Huegel describes his journey back to being Clemson’s starting kicker once again
When a football player suffers a season-ending injury, the mental aspect of the injury is often overlooked from those outside the program.
After working and preparing all year to play in what is a guaranteed 12 games, and then to find out that is not a reality for the rest of the season can be a devastating blow to the psyche of a football player. All of sudden, everything he worked for at that time comes to an abrupt halt. Anxiety, depression and all of those things can set in.
Clemson’s Greg Huegel knows all too well what that can be like. In just a few seconds, his 2017 season came to an end abruptly when a teammate fell into his planted leg during a live drill the Wednesday prior to the Boston College game last September.
The All-American kicker tore his knee up. Not just his ACL, but every ligament in his knee. The recovery was going to be a long and hard process. It was not an easy thing to accept, especially with the Tigers in the process of having another great season at the time.
“The toughest part would just be going in there with a positive mind set every single day,” Huegel said. “Just because there were some days where you don’t really want to go out there or go into rehab and lift all the weights by yourself when everyone else is out there practicing. That is the toughest times.”

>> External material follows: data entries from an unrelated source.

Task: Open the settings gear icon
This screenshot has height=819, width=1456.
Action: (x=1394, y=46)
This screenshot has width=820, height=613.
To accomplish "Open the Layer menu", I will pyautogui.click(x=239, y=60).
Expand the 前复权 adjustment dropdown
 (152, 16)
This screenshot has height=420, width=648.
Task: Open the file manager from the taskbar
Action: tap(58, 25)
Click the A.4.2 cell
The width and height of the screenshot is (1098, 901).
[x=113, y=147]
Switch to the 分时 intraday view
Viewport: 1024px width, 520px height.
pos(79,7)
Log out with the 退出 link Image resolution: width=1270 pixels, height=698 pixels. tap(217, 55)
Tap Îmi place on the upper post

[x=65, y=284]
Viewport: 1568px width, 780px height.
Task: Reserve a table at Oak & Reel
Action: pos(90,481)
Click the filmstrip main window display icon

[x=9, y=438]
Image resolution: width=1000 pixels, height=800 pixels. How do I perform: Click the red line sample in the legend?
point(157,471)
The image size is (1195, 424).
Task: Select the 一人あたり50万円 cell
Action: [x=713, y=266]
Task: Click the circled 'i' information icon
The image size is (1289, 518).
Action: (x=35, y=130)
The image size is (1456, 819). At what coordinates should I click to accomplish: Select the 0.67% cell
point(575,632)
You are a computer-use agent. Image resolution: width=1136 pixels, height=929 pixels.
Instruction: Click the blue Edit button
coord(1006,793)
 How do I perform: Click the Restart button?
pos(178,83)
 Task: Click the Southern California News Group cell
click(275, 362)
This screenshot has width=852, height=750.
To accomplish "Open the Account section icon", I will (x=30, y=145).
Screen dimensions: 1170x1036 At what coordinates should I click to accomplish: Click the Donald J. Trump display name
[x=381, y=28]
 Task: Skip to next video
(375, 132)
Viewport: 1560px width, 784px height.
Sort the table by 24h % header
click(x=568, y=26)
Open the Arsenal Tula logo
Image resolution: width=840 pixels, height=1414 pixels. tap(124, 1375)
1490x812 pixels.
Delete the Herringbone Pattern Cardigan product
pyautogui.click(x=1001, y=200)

However, instead of getting down, the Clemson kicker used those moments as motivation. He drew strength from it all. It gave him a new appreciation for the game. It was not just about starting anymore it was about getting another opportunity.
“Being able to start the first two years, that is an absolute blessing and even if I don’t get the starting job coming back, I thank God every day for those opportunities,” Huegel said. “Being able to work back to that would mean the absolute world to me. Just having to sit in my apartment during the away games and watching (the team) compete without me … that was pretty tough.”
Huegel’s road to getting back on the team was a long one. However, he knew he could do it. Remember, he is the same guy that walked on the team his freshman year and by season’s end, was an All-American and was kicking in the national championship game.
His first goal was to get himself in position to where he could at least kick before the end of the spring. Before the Tigers started spring drills he was upgraded to a yellow jersey, which means he could get back on the practice field, but he could not practice. It was a small step, but it was a big mental hurdle.
By the end of the spring, he was upgraded to wearing a green jersey, meaning he could participate in individual and non-contact drills. In other words, he could start kicking again. That’s when Huegel knew he turned the corner.
Though he did not play in the spring game, he did get to participate. Head coach Dabo Swinney brought him out during one of the breaks so he could experience the feeling of kicking in front of the crowd at Death Valley.
Huegel missed on one long kick, but he made the others, and the 55,000 fans in attendance let him know how proud they were to see him back on the field.
“I didn’t know how I completely felt about it at first, to be honest because I hadn’t kicked in a long time, but just being out in front of the Clemson family for the first time in a while was a good feeling,” he said.
Those good feelings carried over into the off-season workouts and then into fall camp where he has been competing with fellow senior Alex Spence, who took over for Huegel after his injury. After struggling early on, Spence eventually found his confidence and made seven of his last eight kicks to close the year, including a career long 46-yard kick in the ACC Championship game.
Spence’s confidence has continued. First in the spring and then into fall camp, where he has made close to 80 percent of his kicks, according to Swinney.
“Alex has had a good camp and (B.T.) Potter is right there, doing a nice job. But Greg has separated himself right now,” Swinney said.
Huegel has separated himself by making nearly 90 percent of his kicks in camp. He was feeling so good and so confident in his ability he decided he did not need to wear the brace on his plant leg anymore.
“I felt back to one hundred percent probably like two weeks before fall camp,” he said. “That’s right around when I ditched the brace and ever since then I haven’t looked back. I felt confident that day and I was hitting the ball well. I wanted to see what it was like without the knee brace.”
Though it has not been officially announced, Huegel has won his job back. He is thankful the coaches did not give up on him during the whole process and for the way they treated him when he came back.
“They’re coaching me the exact same way,” he said. “I’m honestly thankful for that just because they’re not looking at me like I’m injured like I’m maybe not back yet. From day one, once I started kicking again, it was like I was never injured and now they’re cool with me pushing myself harder.”